A first gate pattern G1 and a second gate pattern G2 extend in the second direction DR2. That is, the first gate pattern G1 and the second gate pattern G2 extend in a direction different from the direction in which the device isolation layers 105 extend. Pairs of the first gate pattern G1 and the second gate pattern G2 are formed respectively at the ends of the device isolation layers 105. The first gate pattern G1 and the second gate pattern G2 are formed adjacent to each other. The first gate pattern G1 is formed to interface with the first impurity region 102, and the second gate pattern G2 is formed to interface with the second impurity region 104. The first gate pattern G1 corresponds to the memory transistor T1 of FIG. 1, and the second gate pattern G2 corresponds to the selection transistor T2 of FIG. 1.

A conductive plug 106 is formed on the second impurity region 104 and is electrically connected to the second impurity region 104.

Referring to FIG. 3, the nonvolatile memory device 1 includes the first gate pattern G1, the second gate pattern G2, and the first impurity region 102.

The substrate 100 includes a first trench 110t formed therein. In the example embodiment of FIG. 3, the first trench 110t is depicted as being generally box-shaped. However, the shape of the first trench 110t is not limited to the box shape. That is, the first trench 110t can have any shape that includes edges, rounded edges, or sharp tips to result in the concentration of an electric field. The first trench 110t may have a first width w1. In a case where the first trench 110t has sloping, or tapered, side surfaces, the width of the first trench 110t may be defined as a width of a widest portion of the first trench 110t. The substrate 100 comprise any of a number of suitable substrate materials and forms, e.g., a bulk silicon substrate or a silicon-on-insulator (SOI) substrate. Alternatively, the substrate 100 may comprise a silicon substrate or a substrate made of another material such as silicon germanium, indium antimonide, lead telluride, indium arsenide, indium phosphide, gallium arsenide, or gallium antimonide. However, the material that forms the substrate 100 is not limited to the above example materials. In a method of fabricating a semiconductor device according to the present inventive concepts, for the purpose of the description of the illustrative embodiment, it will be assumed that the substrate 100 is a silicon substrate.

The first gate pattern G1 is formed in a region where the first trench 110t is formed. The first gate pattern G1 includes a first bottom gate electrode 110, a first top gate electrode 120, a first gate insulating layer 130, and an inter-gate insulating layer 140.

The first bottom gate electrode 110 includes a first portion 110a formed in the first trench 110t and a second portion 110b formed on the substrate 100. That is, the first portion 110a of the first bottom gate electrode 110 is buried in the substrate 100, and the second portion 110b of the first bottom gate electrode 110 protrudes in an upward direction relative to the substrate 100. The first bottom gate electrode 110 may comprise polysilicon, or other suitable gate material; however, embodiments are not limited thereto.
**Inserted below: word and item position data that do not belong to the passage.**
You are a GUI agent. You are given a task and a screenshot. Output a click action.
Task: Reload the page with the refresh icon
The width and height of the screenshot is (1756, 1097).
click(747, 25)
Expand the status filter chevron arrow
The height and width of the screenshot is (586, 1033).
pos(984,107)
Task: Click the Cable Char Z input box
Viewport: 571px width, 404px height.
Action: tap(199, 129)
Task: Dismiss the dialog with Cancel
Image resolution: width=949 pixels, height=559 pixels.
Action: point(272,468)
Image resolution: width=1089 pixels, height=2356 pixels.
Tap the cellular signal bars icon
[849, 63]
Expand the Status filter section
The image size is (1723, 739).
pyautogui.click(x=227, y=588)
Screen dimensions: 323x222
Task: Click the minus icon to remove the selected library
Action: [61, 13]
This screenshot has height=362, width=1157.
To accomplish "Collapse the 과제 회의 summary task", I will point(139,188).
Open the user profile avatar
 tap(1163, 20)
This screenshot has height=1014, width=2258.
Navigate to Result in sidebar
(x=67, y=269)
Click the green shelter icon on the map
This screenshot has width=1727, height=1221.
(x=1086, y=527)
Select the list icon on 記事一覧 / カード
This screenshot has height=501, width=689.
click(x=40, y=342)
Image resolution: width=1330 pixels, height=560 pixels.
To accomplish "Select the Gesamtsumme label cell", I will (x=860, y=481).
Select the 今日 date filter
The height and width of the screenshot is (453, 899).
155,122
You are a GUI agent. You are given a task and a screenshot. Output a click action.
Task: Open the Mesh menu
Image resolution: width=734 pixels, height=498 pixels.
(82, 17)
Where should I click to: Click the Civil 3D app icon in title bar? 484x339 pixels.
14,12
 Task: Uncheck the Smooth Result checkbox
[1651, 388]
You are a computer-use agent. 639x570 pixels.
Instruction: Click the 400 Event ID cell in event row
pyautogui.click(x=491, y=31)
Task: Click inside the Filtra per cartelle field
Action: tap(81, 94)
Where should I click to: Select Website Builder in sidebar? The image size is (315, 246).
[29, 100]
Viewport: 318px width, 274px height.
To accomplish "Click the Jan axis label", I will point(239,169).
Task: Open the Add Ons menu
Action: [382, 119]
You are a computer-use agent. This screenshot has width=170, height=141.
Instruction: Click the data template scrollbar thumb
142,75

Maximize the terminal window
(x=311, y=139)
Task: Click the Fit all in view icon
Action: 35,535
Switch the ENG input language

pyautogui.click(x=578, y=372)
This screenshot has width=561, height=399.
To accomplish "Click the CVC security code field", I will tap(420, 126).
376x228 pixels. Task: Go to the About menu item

The second portion 110b of the first bottom gate electrode 110 may have a second width w2, and the first portion 110a of the first bottom gate electrode 110 may have a third width w3. In the nonvolatile memory device 1 according to the current embodiment, the second portion 110b of the first bottom gate electrode 110 is wider than the width W1 of the first trench 110t. The first trench 110t, which is narrower than the second portion 110b of the first bottom gate electrode 110, may be entirely overlapped by, or covered by, the second portion 110b of the first bottom gate electrode 110.

Since the first portion 110a of the first bottom gate electrode 110 is formed to extend into the first trench 110t, it is narrower than the second portion 110b of the first bottom gate electrode 110. Thus, the first portion 110a of the first bottom gate electrode 110 may be entirely overlapped by the second portion 110b of the first bottom gate electrode 110.

In the nonvolatile memory device 1 according to the current embodiment, the first bottom gate electrode 110 may comprise a floating gate which is suitable for storing electrons.

The first gate insulating layer 130 is interposed between the inner sidewalls and bottom of the first trench 110t and the first bottom gate electrode 110. In some embodiments, the first gate insulating layer 130 is formed between the first trench 110t and the first portion 110a of the first bottom gate electrode 110 and between the substrate 100 and the second portion 110b of the first bottom gate electrode 110. That is, since the first trench 110t is narrower than the second portion 110b of the first bottom gate electrode 110, a portion of the first gate insulating layer 130 is formed between the substrate 100 and the second portion 110b of the first bottom gate electrode 110.

The first gate insulating layer 130 may have a first thickness t1 and may be conformally formed in the first trench 110t. The first gate insulating layer 130 may comprise, for example, silicon oxide. The first gate insulating layer 130 included in the first gate pattern G1 may be a tunnel oxide through which electrons previously stored or to be stored in the first bottom gate electrode 110 are permitted to pass.

The first top gate electrode 120 is formed on the first bottom gate electrode 110. The first top gate electrode 120 may comprise polysilicon; however, embodiments are not thereby limited.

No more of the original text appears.